Kingfisher FY2021/22 results
Continued growth, new trade strategy
Kingfisher saw continued growth in most segments during 2021. Surprisingly, it sees strong future growth prospects in do-it-for-me/trade sales, buoyed by its TradePoint service at B&Q stores.
Fri Mar 25 2022
UK and EU based home improvement retailer Kingfisher has always been an interesting hardware company to study, as it is at the crossing point of so many cultural and economic currents. In its results announcement for its FY2021/22 released in mid-March 2022, the eddies and interplays in those currents are plain to see, and the effects they produce might foreshadow industry developments globally, including in Australia.
The core element that most home im6provement results will concentrate on during 2022 is what markets and economies emerging from the COVID-19 pandemic will look like, and how those markets will respond to post-COVID concerns such as inflation, supply chain restrictions, and geopolitical instability.
A major problem retailers struggle with is to work out what changed elements are structural and at least semi-permanent, and which elements are purely transitory. In most cases, of course, changed elements are a combination of both: a transitory trend fades out, but leaves a degree of structural change in its wake.
One way of conceptualising all of this is to see that the 2020s idea of "home" has changed fundamentally from the 2010s idea of home.
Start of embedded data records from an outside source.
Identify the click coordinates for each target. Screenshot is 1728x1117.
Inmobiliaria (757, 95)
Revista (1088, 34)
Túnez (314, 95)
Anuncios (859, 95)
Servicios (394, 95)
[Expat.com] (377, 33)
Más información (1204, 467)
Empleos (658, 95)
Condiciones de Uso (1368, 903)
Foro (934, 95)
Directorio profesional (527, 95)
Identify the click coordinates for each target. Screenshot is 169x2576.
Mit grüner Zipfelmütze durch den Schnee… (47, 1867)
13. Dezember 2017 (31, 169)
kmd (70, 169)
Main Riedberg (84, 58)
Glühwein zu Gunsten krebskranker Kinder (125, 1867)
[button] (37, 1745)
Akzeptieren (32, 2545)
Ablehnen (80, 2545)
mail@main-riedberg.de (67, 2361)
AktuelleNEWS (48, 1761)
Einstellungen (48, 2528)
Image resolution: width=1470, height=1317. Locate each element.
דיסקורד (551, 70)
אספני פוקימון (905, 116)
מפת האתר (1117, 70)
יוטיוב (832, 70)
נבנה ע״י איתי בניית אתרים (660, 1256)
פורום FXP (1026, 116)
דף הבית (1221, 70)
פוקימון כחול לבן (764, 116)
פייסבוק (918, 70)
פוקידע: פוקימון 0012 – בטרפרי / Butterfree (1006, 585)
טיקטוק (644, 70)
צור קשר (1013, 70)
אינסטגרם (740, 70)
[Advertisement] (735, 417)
There are both practical, concrete changes driving that - such as the increase in work from home (WFH) - as well as more cultural, emotional shifts, such as a greater need for safety and security.
In that context, home improvement retail is part of the process people use to make these transitions, and the success of retailers will come down to how well they facilitate the transition.
In terms of retail sales, Kingfisher overall saw sales for its FY2021/22 (12 months to January 2022) come in at GBP13,183 million, up by 6.8% over the previous corresponding period (pcp), which was FY2020/21. According to Kingfisher, in constant currency terms the increase would have been 9.7%, and in like-for-like (LFL) constant currency it would have been 9.9%.
As has become common since the pandemic, Kingfisher also supplied the comparison with the pre-pandemic FY2019/20 period. The company stated that the current results represent a 18.1% increase over that period, in constant currency LFL terms.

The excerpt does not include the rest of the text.